Industrial relations in 2021 is a contemporary political and legal issue. Two individuals – Paul Skene and Robert Rossato – influenced lawmaking in the courts when their Federal Court cases resulted in controversial developments in the common law of casual employment. These developments led the Liberal and National parties (forming the Coalition government) to make significant changes to industrial relations law. The lawmaking process incorporated input from a variety of pressure groups representing stakeholders in the sphere of industrial relations. The government parties attempted ambitious legislative change in parliament through the introduction of the industrial relations omnibus bill. The bill passed the lower house relatively easily but failed in the Senate because of demands made by the Centre Alliance minor party. Senate crossbenchers used the balance of power to amend the bill. In response, the government withdrew its bill, amended it and returned it to the Senate in much-reduced form.
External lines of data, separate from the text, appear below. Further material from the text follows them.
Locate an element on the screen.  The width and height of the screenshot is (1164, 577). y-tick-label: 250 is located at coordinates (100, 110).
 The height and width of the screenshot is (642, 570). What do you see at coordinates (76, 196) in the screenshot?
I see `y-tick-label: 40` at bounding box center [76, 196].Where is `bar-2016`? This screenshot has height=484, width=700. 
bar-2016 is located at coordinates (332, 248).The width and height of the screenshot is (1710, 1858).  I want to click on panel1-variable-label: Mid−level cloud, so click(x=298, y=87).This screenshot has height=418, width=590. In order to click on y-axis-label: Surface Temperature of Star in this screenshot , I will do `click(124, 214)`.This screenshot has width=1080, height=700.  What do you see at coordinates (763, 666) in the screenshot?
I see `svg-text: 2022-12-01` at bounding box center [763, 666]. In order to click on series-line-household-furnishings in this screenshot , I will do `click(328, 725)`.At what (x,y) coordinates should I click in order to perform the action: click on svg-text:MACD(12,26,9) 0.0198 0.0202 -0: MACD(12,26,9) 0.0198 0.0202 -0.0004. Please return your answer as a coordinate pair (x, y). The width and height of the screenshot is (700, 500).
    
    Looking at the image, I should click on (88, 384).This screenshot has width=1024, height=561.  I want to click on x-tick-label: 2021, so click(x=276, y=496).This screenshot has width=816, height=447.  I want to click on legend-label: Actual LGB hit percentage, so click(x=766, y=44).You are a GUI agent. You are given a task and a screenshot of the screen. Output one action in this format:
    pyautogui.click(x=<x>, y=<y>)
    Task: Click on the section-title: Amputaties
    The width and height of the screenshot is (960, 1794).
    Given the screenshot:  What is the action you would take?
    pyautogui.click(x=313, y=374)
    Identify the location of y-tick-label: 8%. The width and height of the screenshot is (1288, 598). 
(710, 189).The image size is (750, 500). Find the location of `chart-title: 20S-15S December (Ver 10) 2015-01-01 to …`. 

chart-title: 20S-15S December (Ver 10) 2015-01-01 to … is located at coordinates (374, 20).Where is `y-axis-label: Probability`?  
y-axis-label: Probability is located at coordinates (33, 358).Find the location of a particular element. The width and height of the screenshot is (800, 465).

Opposition attempts to amend the bill in the Senate were defeated by the government parties and PHON. The much-simplified bill passed into law.

This contemporary political and legal issue provides an outstanding example of lawmaking in the parliament and the courts. It illustrates how individuals may influence the law through court action, and how court decisions can lead to lawmaking in the parliament. The lawmaking process in parliament provided opportunities for pressure groups 12PAL to influence lawmaking through participation in roundtable meetings. It also illustrates the power of major parties to influence lawmaking in the parliament, with the governments bill passing the lower house easily because of its dominance in that chamber. Minor parties and independence were able to significantly influence lawmaking in the Senate by first rejecting and then attempting to amend a government bill. The government took control of the process by withdrawing its bill amending it and returning it to the Senate in reduced form. Then, with the support of PHON, the major parties in government were able to block attempts by the Opposition to amend the bill. 

There are also examples here of executive dominance of the lower house, the Senate balance of power, the roles and powers of the opposition and the accountability of courts through parliamentary legislation.